**ASSIGNED TASK**
Repeat, line for line, the entries below from the first line to the line containing "935 (340, 388)", counting both ends.

**RECORDS FOR THIS TASK**
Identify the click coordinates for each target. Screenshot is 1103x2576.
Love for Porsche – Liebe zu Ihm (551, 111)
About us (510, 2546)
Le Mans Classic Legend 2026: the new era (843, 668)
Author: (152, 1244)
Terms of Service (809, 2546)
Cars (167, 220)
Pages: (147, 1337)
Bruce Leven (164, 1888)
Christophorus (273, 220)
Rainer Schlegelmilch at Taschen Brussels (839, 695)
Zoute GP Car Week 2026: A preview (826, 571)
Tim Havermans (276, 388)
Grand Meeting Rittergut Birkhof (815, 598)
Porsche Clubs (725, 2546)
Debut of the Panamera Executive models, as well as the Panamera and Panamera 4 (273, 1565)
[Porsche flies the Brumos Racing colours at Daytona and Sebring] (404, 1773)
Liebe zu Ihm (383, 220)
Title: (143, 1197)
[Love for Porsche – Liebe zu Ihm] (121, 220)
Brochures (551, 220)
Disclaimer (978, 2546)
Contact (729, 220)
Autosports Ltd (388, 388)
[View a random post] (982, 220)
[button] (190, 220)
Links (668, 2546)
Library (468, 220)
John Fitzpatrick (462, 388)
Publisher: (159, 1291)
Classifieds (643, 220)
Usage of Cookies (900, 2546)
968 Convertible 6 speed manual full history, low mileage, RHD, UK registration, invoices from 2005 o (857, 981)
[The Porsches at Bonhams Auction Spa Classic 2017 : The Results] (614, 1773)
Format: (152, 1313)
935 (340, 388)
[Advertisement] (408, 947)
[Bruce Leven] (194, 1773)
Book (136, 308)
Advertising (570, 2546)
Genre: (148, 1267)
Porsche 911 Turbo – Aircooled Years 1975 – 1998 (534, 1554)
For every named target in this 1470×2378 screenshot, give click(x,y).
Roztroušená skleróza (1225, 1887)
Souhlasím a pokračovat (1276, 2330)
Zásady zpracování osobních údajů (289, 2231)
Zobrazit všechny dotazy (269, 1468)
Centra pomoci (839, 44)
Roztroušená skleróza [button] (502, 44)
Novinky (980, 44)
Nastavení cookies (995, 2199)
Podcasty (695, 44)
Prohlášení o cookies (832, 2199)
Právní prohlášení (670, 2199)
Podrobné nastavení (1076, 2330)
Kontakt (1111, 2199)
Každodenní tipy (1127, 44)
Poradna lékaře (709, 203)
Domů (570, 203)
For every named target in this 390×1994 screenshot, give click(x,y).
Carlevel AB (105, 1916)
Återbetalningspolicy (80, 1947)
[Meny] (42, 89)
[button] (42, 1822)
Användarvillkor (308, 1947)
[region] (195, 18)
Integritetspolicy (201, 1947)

**FINAL ANSWER**
Identify the click coordinates for each target. Screenshot is 1103x2576.
Love for Porsche – Liebe zu Ihm (551, 111)
About us (510, 2546)
Le Mans Classic Legend 2026: the new era (843, 668)
Author: (152, 1244)
Terms of Service (809, 2546)
Cars (167, 220)
Pages: (147, 1337)
Bruce Leven (164, 1888)
Christophorus (273, 220)
Rainer Schlegelmilch at Taschen Brussels (839, 695)
Zoute GP Car Week 2026: A preview (826, 571)
Tim Havermans (276, 388)
Grand Meeting Rittergut Birkhof (815, 598)
Porsche Clubs (725, 2546)
Debut of the Panamera Executive models, as well as the Panamera and Panamera 4 (273, 1565)
[Porsche flies the Brumos Racing colours at Daytona and Sebring] (404, 1773)
Liebe zu Ihm (383, 220)
Title: (143, 1197)
[Love for Porsche – Liebe zu Ihm] (121, 220)
Brochures (551, 220)
Disclaimer (978, 2546)
Contact (729, 220)
Autosports Ltd (388, 388)
[View a random post] (982, 220)
[button] (190, 220)
Links (668, 2546)
Library (468, 220)
John Fitzpatrick (462, 388)
Publisher: (159, 1291)
Classifieds (643, 220)
Usage of Cookies (900, 2546)
968 Convertible 6 speed manual full history, low mileage, RHD, UK registration, invoices from 2005 o (857, 981)
[The Porsches at Bonhams Auction Spa Classic 2017 : The Results] (614, 1773)
Format: (152, 1313)
935 (340, 388)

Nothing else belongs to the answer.